1. At Remodelista we’re all plotting a visit to the newly opened Ace Hotel in the up-and-coming downtown, with interiors by Commune (a firm we’ve been admiring ever since we stayed at the Ace Palm Springs a couple of years ago).
2. My first stop is usually Noodle Stories on West 3rd Street, which carries my favorite under-the-radar designer, Sofie d’Hoore (last time I dropped in I had a bonus Ellen Degeneres sighting; she’s a Sofie fan too). The shop itself is the height of understatement; I especially like the plywood office kitchen at the back of the store and the ginger candies they dispense at the cash register.
3. I’d also drop in at Garde on Beverly Boulevard, LA’s best housewares shop, to check out the offerings; I’ve got my eye on the reasonably priced Concrete Pendant Lamp with wood cleat by local designers Wrk-Shp. Owner Scotti Sitz has great design radar; she’s one of the only US stockists of Michael Verheyden.

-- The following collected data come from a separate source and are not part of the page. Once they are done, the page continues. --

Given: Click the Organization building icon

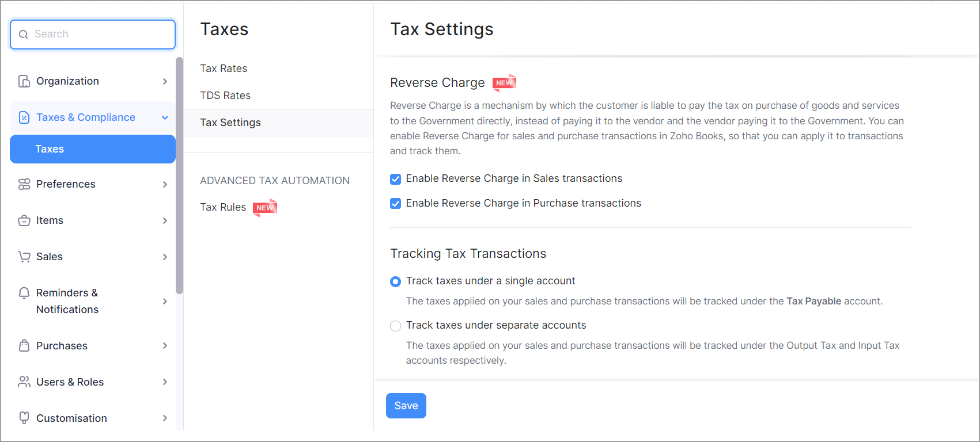Looking at the screenshot, I should [24, 81].
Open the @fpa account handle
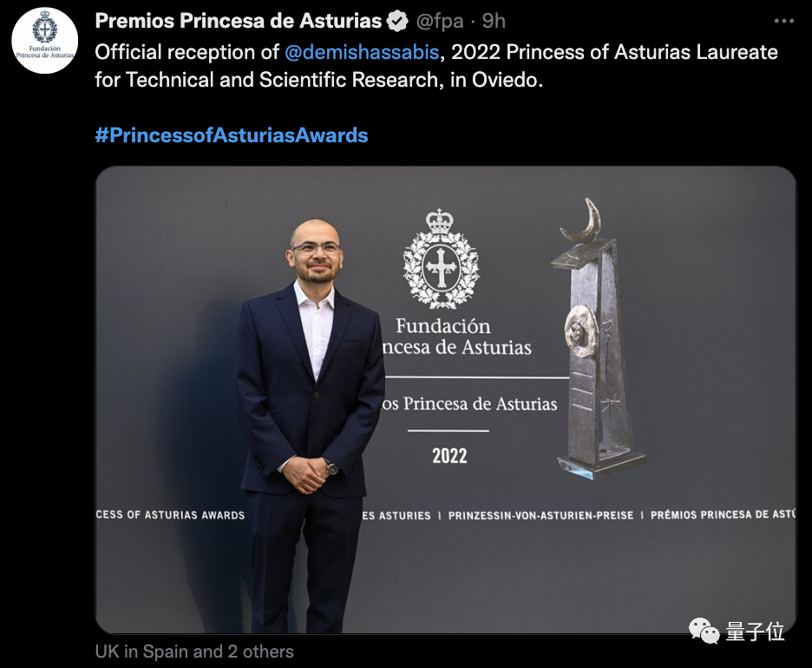Image resolution: width=812 pixels, height=668 pixels. (x=440, y=21)
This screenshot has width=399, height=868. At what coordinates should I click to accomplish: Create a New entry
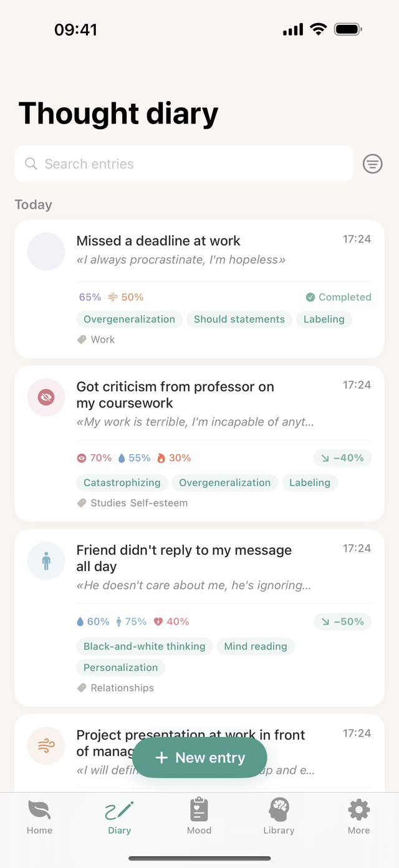coord(200,758)
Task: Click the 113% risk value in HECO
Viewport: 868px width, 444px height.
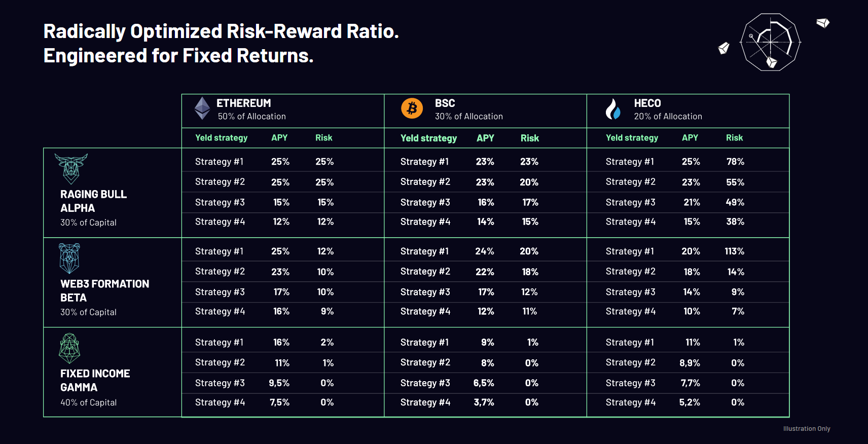Action: 735,251
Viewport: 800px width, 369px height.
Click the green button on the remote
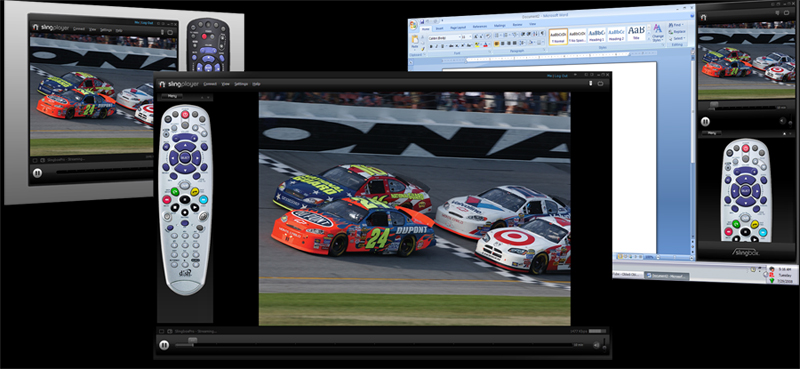click(174, 192)
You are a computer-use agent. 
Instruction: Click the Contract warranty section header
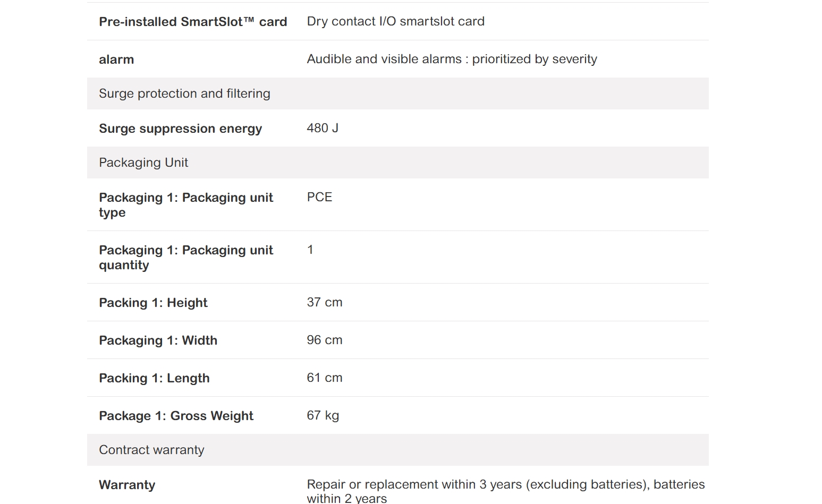click(151, 450)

4. On my design to-do list: a visit to the Eames House in the Pacific Palisades, one of only 25 Case Study houses ever built. Like a visit to Mecca for any lover of mid-century design.
5. Axe is a brilliant restaurant on Abbot Kinney in Venice (I especially like the ceramic wind chime curtain by Stan Bitters that acts as an outdoor room divider on the patio). Owner Joanna Moore designed the interiors using a combination of congona and black acacia woods and handmade jute lamps.